The program offers mentorship opportunities to explore innovative
and effective teaching technologies, strategies and course designs.
The program is meant to encourage interdisciplinary discussion
about a variety of teaching and professional issues, including
communicating with students and integrating teaching and research.
For details, see trc.virginia.edu/Programs/utfprogram.htm.
Fellowship for scholars of Jefferson
The International Center for Jefferson Studies at the Thomas Jefferson
Foundation/Monticello will be awarding a dissertation fellowship
of $12,000 for the academic year 2004-05. Dissertation fellows
must be nominated by their supervising professors; the deadline
is March 19.
If you or someone in your department knows an advanced graduate
student who sounds like an eligible candidate, forward a letter
of nomination, explaining the relevance and significance of the
project for your discipline and for Jefferson studies; the nominee’s
curriculum vitae; and a short dissertation prospectus of no more
than five pages to U.Va. history professor Peter Onuf, by e-mail
For information about the center, contact the director, Andrew
O’Shaughnessy, at 984-7500.
service law conference features Breyer
U.S. Supreme Court Justice Stephen Breyer will give the keynote
address at the fifth annual Conference on Public Service and the
Law, to be held Feb. 28 at the Law School. The symposium brings
attorneys and government officials together to survey the status
of legal issues relating to social justice. Breyer will deliver
the keynote address at 4:30 p.m. in Caplin Auditorium.
The conference features panel discussions on the reformation of
federal judicial appointments, the success of the “No Child
Left Behind” education program, abortion litigation, the
regulation of animals used in research, and how to balance privacy
interests and security concerns after Sept. 11. Workshops Feb.
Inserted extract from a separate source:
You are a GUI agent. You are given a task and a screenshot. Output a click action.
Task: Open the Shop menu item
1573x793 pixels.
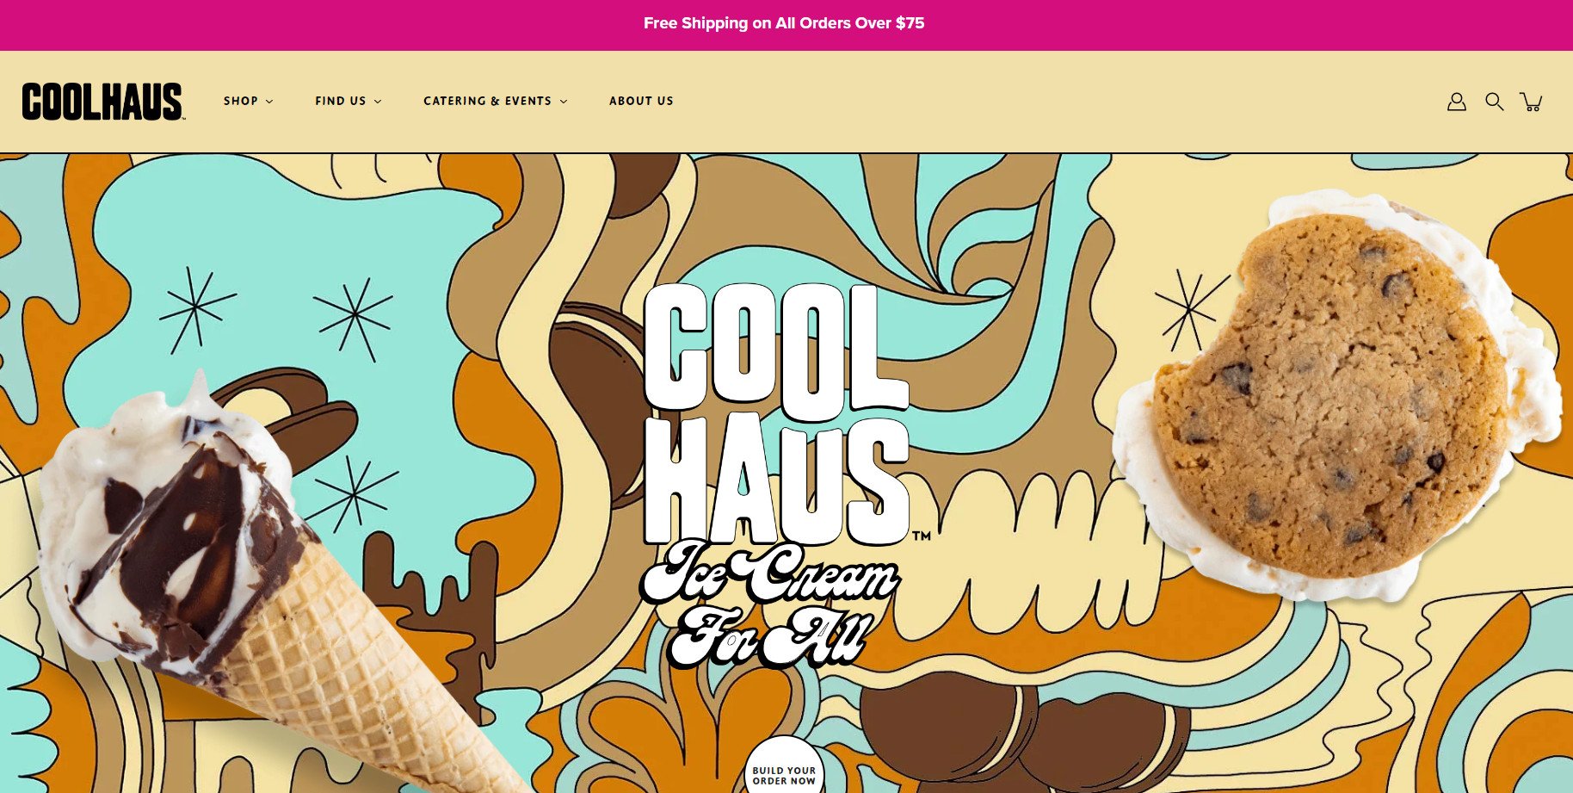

27 will help law students find public service employment.
For information, visit www.student.virginia.edu/~law-conf/2004.
The University’s Blandy Experimental Farm has a range of
activities and special classes to get you ready for spring. From
pruning basics to beekeeping to dyeing Easter eggs, check out
the schedule at www.virginia.edu/blandy.
Most classes require reservations and fees. Blandy, a 700-acre
research facility, is located about 90 miles north of Charlottesville
• Helen Smith Holsinger, 82, of Charlottesville,
died Feb. 18. She was retired from the Department of Student Health,
where she had been a laboratory technician.
• Carolyn Marie Secor Duprey, 60, of Ruckersville,
died Feb. 15. Duprey was a fiscal technician at the School of
Engineering and Applied Science.
• Mary Randolph Berkeley, 93, of Charlottesville,
died Feb. 20. She was the administrative assistant to B.F.D. Runk,
former vice president of student affairs, and retired in 1973.